Like a kid, Lillard skipped, over and over down a back hallway.
Then he slowed down and clasped his hands around the back of his head, cupping his arms forward to nearly shield his face. Before he reached the locker room door, the weight of the moment hit him, his emotions overwhelmed him and the franchise cornerstone started to tear up.
By the time he finally pushed open the locker room door and joined his teammates, a roar boomed so loud you could hear it down the hall.
“We had the roster turnover four years ago and everybody was quick to shoot us down, count us out,” Lillard said. “And at that point, we didn’t know for sure what direction we were going to go in. But we definitely leaned in on the culture that we wanted to create, doing things the right way, working hard, being about each other. We really built that up from the jump. Everybody is invested in what we’ve created.
“And I think when we come out on top in a game like this, in a tough series like this, you see it in everybody’s celebration. Everybody’s excited, because we all played a part in it. You don’t just create this type of thing with a player. It takes everybody to be all in.
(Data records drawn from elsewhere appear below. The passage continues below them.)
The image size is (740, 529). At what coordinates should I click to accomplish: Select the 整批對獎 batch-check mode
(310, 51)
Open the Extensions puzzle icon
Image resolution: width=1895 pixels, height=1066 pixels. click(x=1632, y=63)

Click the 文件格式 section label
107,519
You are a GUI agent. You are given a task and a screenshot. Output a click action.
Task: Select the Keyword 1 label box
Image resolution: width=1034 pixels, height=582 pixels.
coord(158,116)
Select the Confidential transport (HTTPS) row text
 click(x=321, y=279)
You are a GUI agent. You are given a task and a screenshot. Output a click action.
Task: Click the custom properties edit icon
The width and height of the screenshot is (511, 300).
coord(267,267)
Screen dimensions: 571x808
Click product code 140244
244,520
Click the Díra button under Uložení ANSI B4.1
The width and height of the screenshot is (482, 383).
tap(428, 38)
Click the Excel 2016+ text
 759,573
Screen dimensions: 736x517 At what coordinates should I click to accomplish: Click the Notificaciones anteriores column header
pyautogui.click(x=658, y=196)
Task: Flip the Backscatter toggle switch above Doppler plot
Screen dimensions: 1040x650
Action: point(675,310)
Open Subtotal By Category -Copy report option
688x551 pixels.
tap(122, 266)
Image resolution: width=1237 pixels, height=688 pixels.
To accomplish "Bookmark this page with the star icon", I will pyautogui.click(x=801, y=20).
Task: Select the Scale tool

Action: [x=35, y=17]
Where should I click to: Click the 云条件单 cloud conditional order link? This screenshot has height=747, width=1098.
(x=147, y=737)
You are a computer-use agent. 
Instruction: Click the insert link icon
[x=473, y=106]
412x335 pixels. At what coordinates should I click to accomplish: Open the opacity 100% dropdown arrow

That’s what it was tonight.”
Inside the locker room, new owner Jody Allen was one of the people to address the team after the game. She told them how proud she was, how impressed she was, and how excited she was — for the victory and for what lies ahead.
Then she urged them to keep this special season going.
“I guess life balances itself out,” Turner said. “I’m not saying this makes up for the tragedy we’ve had. But … you could kind of feel it was going to be a special year. Sometimes, not to make it weird, but the spirits of Nurk, the spirits of Paul, are alive and well. I think it’s great for Jody to be able to support us and do all that great stuff. This win is just as much for her as it is for everybody back in Portland.”